Boxer’s office has worked aggressively to paint the bill as authored primarily by the chemical industry — citing the "properties" field of a Microsoft Word document that she said listed the American Chemistry Council as the document’s author — and thus of suspect origins. The industry’s heavy spending on federal lobbying is also reason for concern, Boxer has said. (Though Boxer’s office obtained the opinion of Senate technology staff that the document was created by a user with the American Chemistry Council, Microsoft Office allows anyone to change a file’s properties, including its listed author, and Udall’s office and the ACC have denied that the trade group wrote the bill — just that it weighs in like any other interest group.)

Boxer said at a hearing last month that if you asked the average American, "Who do you believe more, politicians or the Breast Cancer Fund, I think you know the answer."

American Chemistry Council spokeswoman Anne Kolton declined to discuss the group’s advocacy approach.

‘Out of sight, out of mind’

"These don’t tend to be environmental problems that people see," said David Konisky, an associate professor of public policy at Georgetown University. "It’s not a matter of it being in their air, they don’t always taste them in their water. They’re just sort of out of sight, out of mind, for the most part."
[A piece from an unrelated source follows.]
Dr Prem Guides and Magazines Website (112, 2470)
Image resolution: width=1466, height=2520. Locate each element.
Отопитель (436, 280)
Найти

Many Americans have a persistent faith in technological progress and trust that the government would take what can seem like obvious steps to prevent unsafe chemicals from entering the marketplace, said Charles Margulis, the media director at the Center for Environmental Health. After all, that’s what other federal agencies try to do with prescription drugs, sunscreens, and meat and dairy products, to name a few.

People often become concerned about specific chemicals when they learn about pollutants that directly affect them, like if contamination was found near where they live or if a family member is affected by an illness or infertility that could be linked to chemical exposures, Margulis said.

"Americans are optimistic," Magulis said. "They believe in progress and that things are getting better. You know, the reality when it comes to chemical exposures is things aren’t really getting better."

After TSCA was enacted in 1976, it quickly became apparent that the law was toothless, and that made chemical advocacy unattractive to many environmental organizations, Cook said. Its limitations became clear when EPA lost the 1991 Corrosion Proof Fittings case when a judge found the agency had not met its legal obligations under TSCA to ban asbestos, a cancer-causing mineral.

At congressional hearings, disagreements often center on hypothetical legal scenarios, disputes over how many chemicals should be reviewed and how states’ legal authorities would be impacted, which can be hard to boil down to bumper sticker phrases or catchy advocacy email alerts.

One advocacy group, Safer States, has been posting "translations" of letters from state attorneys general, putting their legal arguments in a conversational tone. It distilled Massachusetts’ letter of opposition down to "States rock at chemical policy: let them rock steady."

Many legal observers disagree over whether language in each of the bills would be analyzed in the same way that the Corrosion Proof Fittings precedent has tilted EPA’s burden of proof in favor of industry, or if a new law would be interpreted in a different light.

"Bipartisan agreement on an important issue isn’t a sexy issue to talk about in the media," Jennifer Talhelm, a spokeswoman for Udall, said in an email. "It’s very easy for people to make extreme attacks that get attention — it’s much harder to explain the reality and the substance behind how Senator Udall’s bill would help protect families."

Cook says he worries that if Congress passes an inadequate TSCA fix, the public will stop paying attention again.

"A setback on TSCA will be a huge setback for the entire environmental movement," Cook said. "I don’t think it’s dawned on people yet that this could be a real black eye and set a really bad precedent for the environmental community if this thing gets away from us. We’ve got to fight it, and we will."